Segment Start: Record set

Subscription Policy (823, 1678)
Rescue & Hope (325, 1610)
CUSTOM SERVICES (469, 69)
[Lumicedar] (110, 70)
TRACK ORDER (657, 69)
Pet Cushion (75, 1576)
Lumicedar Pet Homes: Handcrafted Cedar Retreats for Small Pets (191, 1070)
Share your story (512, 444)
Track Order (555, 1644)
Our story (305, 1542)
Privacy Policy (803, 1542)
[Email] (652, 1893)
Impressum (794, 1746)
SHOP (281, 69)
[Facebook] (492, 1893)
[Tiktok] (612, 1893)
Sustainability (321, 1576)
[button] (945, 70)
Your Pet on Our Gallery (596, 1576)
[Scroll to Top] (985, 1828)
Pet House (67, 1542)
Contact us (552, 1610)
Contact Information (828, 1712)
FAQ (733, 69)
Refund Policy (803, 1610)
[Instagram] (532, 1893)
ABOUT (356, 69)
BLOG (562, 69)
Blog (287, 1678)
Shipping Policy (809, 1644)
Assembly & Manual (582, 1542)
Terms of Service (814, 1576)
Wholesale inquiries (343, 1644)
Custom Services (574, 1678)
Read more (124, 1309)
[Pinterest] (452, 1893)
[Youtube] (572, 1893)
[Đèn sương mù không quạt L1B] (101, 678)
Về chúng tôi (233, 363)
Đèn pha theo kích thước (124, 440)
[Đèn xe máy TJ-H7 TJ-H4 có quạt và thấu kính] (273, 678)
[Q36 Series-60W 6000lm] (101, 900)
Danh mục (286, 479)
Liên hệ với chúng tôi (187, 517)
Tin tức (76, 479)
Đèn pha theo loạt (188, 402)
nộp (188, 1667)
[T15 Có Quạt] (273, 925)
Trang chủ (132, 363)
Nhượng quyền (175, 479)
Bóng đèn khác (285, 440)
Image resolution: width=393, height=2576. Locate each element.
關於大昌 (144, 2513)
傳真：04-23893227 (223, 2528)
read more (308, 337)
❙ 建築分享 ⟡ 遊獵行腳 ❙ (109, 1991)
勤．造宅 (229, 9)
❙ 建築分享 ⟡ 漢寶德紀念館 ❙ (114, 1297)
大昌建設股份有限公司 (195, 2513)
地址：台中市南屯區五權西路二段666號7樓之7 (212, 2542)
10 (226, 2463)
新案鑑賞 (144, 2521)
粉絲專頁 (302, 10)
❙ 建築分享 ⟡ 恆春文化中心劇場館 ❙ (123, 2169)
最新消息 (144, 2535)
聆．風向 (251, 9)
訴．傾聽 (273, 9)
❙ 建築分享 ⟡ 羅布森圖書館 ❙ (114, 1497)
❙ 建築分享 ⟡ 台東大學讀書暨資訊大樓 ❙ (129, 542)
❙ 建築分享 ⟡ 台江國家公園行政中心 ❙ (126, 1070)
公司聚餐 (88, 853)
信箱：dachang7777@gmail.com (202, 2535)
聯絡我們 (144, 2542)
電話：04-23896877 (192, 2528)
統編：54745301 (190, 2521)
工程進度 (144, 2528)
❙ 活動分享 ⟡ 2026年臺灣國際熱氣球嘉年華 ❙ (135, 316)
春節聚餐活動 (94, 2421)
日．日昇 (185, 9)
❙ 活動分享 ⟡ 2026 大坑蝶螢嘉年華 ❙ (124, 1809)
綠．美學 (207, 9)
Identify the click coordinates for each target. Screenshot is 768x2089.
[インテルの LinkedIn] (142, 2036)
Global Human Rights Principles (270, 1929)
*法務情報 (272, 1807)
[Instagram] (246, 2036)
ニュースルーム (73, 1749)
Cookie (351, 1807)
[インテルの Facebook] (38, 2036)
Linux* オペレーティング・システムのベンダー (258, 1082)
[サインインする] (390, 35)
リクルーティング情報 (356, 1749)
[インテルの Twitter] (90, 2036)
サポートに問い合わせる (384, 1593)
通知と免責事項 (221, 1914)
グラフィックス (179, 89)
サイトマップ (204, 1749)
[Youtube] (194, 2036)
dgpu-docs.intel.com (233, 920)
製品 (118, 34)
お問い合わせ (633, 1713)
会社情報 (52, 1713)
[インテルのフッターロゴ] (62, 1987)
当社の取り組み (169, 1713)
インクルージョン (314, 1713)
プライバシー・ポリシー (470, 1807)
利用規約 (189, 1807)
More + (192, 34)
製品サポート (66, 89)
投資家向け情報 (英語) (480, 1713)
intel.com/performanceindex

Segment End: Record set

### What to do
Using the entries above, copy out all lines that contain the string "建築分享".

### Solution
❙ 建築分享 ⟡ 遊獵行腳 ❙ (109, 1991)
❙ 建築分享 ⟡ 漢寶德紀念館 ❙ (114, 1297)
❙ 建築分享 ⟡ 恆春文化中心劇場館 ❙ (123, 2169)
❙ 建築分享 ⟡ 羅布森圖書館 ❙ (114, 1497)
❙ 建築分享 ⟡ 台東大學讀書暨資訊大樓 ❙ (129, 542)
❙ 建築分享 ⟡ 台江國家公園行政中心 ❙ (126, 1070)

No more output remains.